Let’s get this out of the way up front: this is the fourth #1 issue in a row from “Skullkickers,” and yes, the joke has kind of worn thin. It’s not a particularly good jumping-on point for new readers, either, though writer Jim Zub tries with some up-front narration that’s unnecessary for anyone who’s been reading since issue #1 (and #1, and #1…). Nevertheless, “Skullkickers” is still the best humorous pulp fantasy comic on the stands, for whatever that’s worth.
This issue continues the “Eighty Eyes on an Evil Island” storyline that began in “Uncanny Skullkickers” #1. As always, the comic wears its influences on its sleeve, and picking these out is a big part of the fun. The cover to this issue is a tribute to Dave Cockrum’s wordy, dynamic “X-Men” covers from the late 70’s. There’s a full-page map of the titular evil island, reminiscent of the cross-sections of heroic hideouts from back in the day, but with silly information about where the best melons can be found rather than where Batman’s jet is stored when he’s not using it. And of course there are countless nods to dungeoncrawling roleplaying games, including a clever spin on the gelatinous cube monster and a “dangerous dungeon exploration montage” that hits all the trap highlights.

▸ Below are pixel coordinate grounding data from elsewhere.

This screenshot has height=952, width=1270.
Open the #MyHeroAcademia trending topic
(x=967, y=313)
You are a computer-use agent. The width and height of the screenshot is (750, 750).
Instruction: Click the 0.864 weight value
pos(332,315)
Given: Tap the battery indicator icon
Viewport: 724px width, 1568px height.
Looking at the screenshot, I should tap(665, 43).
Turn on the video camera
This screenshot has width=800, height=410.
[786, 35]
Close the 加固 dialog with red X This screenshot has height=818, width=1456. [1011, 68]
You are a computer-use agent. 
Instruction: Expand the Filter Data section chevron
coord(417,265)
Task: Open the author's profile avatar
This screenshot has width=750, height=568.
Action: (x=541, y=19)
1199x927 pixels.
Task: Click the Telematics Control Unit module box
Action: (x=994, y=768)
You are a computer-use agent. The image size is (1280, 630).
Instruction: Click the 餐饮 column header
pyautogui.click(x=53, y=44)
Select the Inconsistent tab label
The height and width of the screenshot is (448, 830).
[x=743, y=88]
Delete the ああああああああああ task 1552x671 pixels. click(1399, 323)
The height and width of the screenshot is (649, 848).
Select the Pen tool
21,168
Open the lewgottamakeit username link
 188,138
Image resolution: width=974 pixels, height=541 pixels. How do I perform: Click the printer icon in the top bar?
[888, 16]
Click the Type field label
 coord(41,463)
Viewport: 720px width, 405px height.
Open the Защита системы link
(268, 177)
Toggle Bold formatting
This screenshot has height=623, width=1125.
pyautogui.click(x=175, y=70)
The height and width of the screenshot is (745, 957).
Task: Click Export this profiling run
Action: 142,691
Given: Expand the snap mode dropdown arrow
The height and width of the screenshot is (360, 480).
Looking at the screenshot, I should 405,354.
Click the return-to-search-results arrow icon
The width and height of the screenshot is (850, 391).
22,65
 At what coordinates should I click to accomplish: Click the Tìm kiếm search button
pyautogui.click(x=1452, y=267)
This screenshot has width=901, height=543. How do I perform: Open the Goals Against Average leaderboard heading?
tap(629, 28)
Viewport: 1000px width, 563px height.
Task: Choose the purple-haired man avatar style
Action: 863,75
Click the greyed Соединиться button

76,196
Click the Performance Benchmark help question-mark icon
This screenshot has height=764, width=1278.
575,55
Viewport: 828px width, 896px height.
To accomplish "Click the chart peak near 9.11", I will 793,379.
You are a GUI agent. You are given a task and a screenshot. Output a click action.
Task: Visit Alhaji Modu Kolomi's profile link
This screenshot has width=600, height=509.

Jim Zub’s writing is actually a bit smarter in this issue than it has been recently. There are a couple of clever meta-jokes about the nature of sound and sound effects in comics that show that Zub really appreciates the medium he gets to work in. There’s also the new run’s first groan-worthy moment, though, when Kusia the elf’s magic sword comes to life and begins talking in rhyming quatrains. But honestly, I’ve never come across a fantasy writer who can cook up mystical rhymes that don’t make you wonder what editor OK’ed them.
There isn’t much to say about Edwin Huang’s pencils or Misty Coats and Ross Campbell’s coloring because frankly, they’re both as flawless as ever. Huang seems incapable of drawing a panel lacking in dynamic motion. The only artistic flaw is a full-page splash that looks as though it was drawn too small then digitally resized, leaving some unfortunate fuzziness to the lines. The colorists get a workout in this issue, moving from a lightning-lit stormy night to torch-lit dungeon halls with goo monsters, magic swords, huge gouts of flame, and more packed in. But every scene is colored with a subtlety and razor-sharp attention to detail that brings the characters and locations to life.
I can only hope that there aren’t too many #1 issues left before the gag runs out. At some point Image or Zub or whoever made the decision on such a confusing numbering scheme just has to realize that “Skullkickers,” whatever adjectives come before its name, is an endlessly fun, smartly-written, gorgeously-drawn comic that shouldn’t need silly tricks to survive on the stands. If you’re a fan of fantasy in any forms — movies, games, books, or even other comics — and you’re not reading “Skullkickers,” you should be. Just make sure you’re starting with the right #1.